■ VORGEGEBENER TEXT ■

● ● ● ●

Der Ausweg aus dem Dilemma war das Vorgehen aus Josef.95 Beitrag. 

Ich hab im make.conf aus dem bindist ein -bindist gemacht und dann ein update, damit alle Pakete die davon betroffen sind neu gebaut werden.

Dann hab ich die usechanges aus dem qt-creater übernonnen und dann wieder ein update gemacht und anschließend ließ sich der qt-creator installieren.

Um auf die Frage einzugehen, ob das bindist gewollt ist....

äää ich bin neu bei gentoo und das flag war per default schon dabei und hab das somit nicht geändert (hatte keine Ahnung von USE flags (habe immer noch recht wenig Ahnung))  :Embarassed: 

villeicht sollte man das aus dem default file herausnehmen wenn das öfters Probleme bereitet...

● ● ● ●

■ ROHDATEN ■

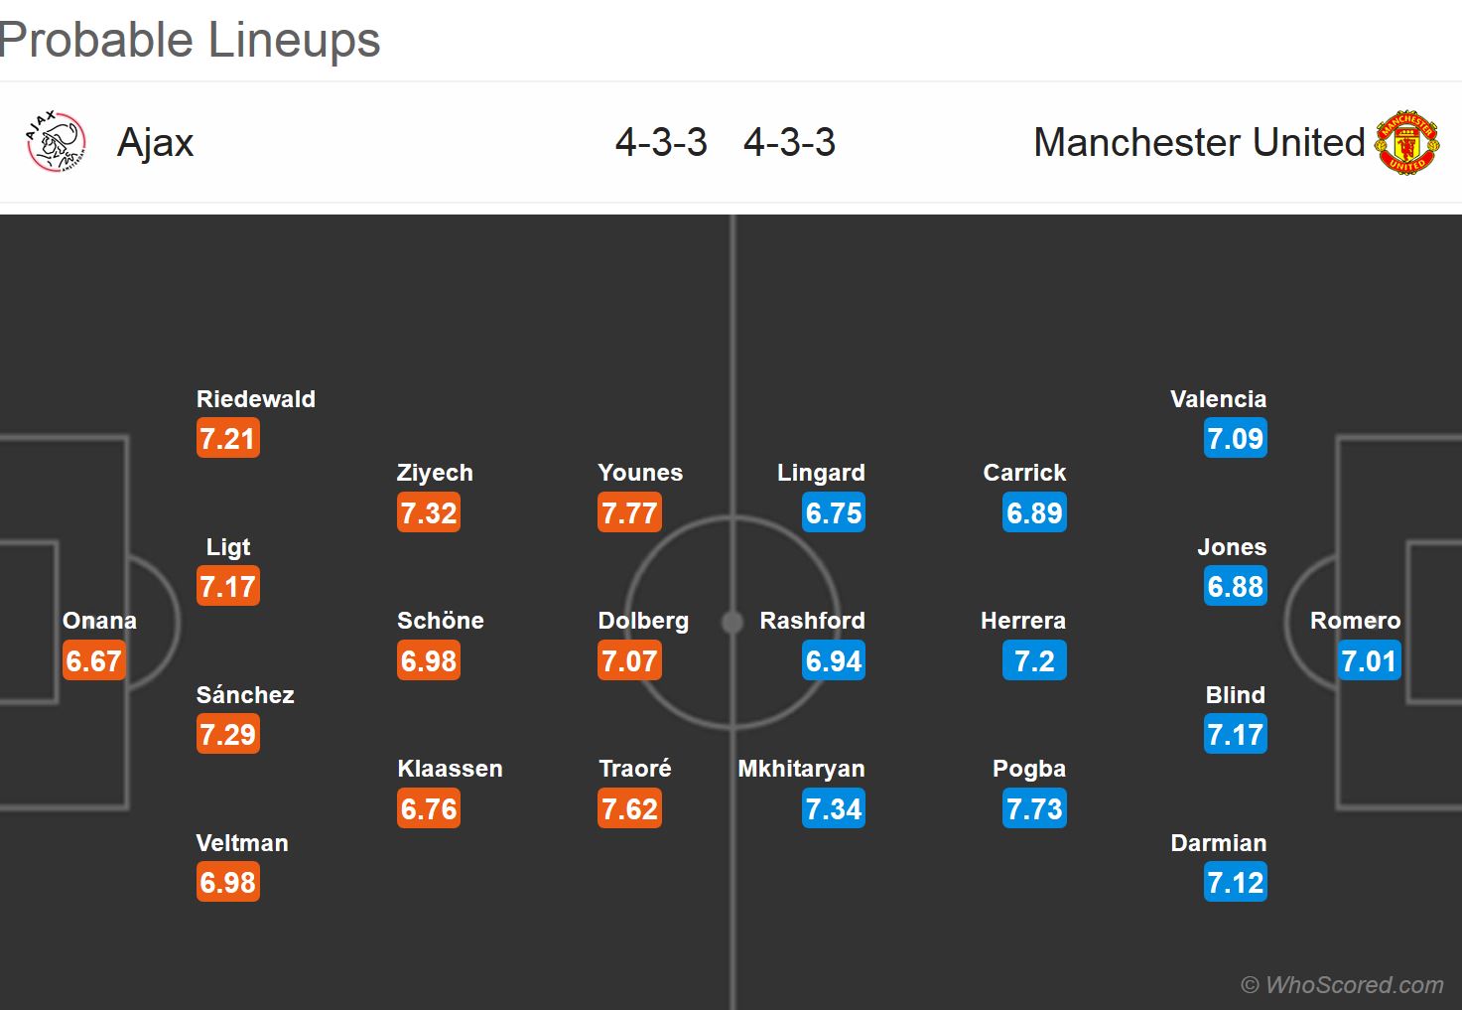1462x1010 pixels.
Task: Select Romero's 7.01 rating badge
Action: (x=1369, y=660)
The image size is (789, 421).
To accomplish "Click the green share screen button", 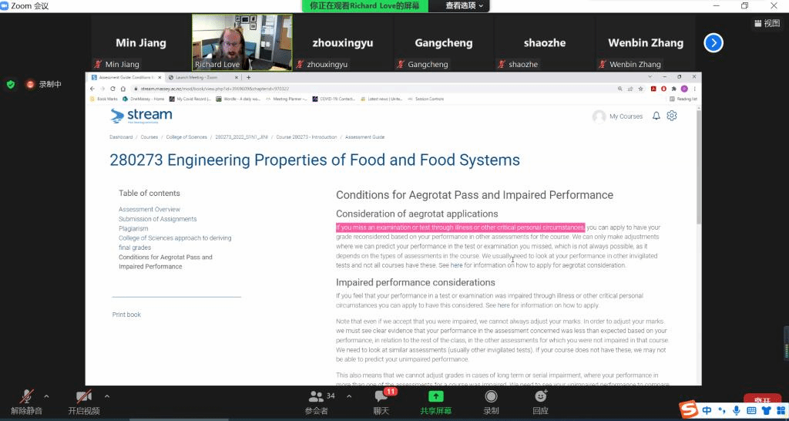I will pos(435,399).
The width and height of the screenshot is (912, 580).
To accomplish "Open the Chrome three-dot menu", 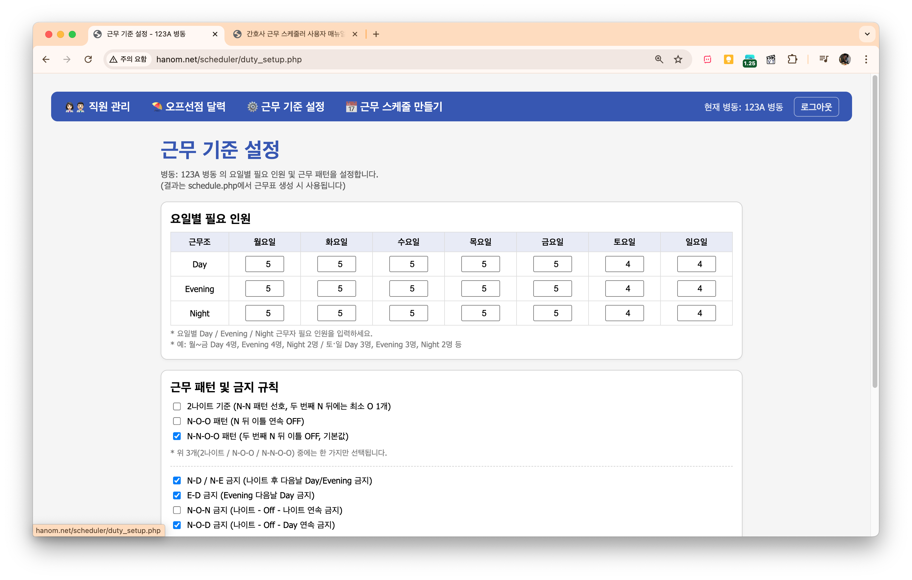I will tap(866, 59).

● ● ● ●

■ ZIEL DER ÜBUNG ■
Schreib den Forenbeitrag über Qt Creator unter Gentoo nach seinem letzten Satz weiter. Die Daten kommen aus einer anderen Quelle.

■ RICHTIGE ANTWORT ■
Jedenfalls großen Dank mit Verneigung an Josef.95 für die extrem verständliche Hilfe  :Very Happy: 

PS: Wie kann ich das Thema als gelöst markieren?

----------

## LuxJux

 *xilinx wrote:*   

> PS: Wie kann ich das Thema als gelöst markieren?

 

In deinem ersten Beitrag <edit> anklicken und dann den Titel editieren.

Alternativ könntest du <report> anklicken und einen Moderator bittten das Thema zu ändern, sollte

der erste Vorschlag nicht funktionieren.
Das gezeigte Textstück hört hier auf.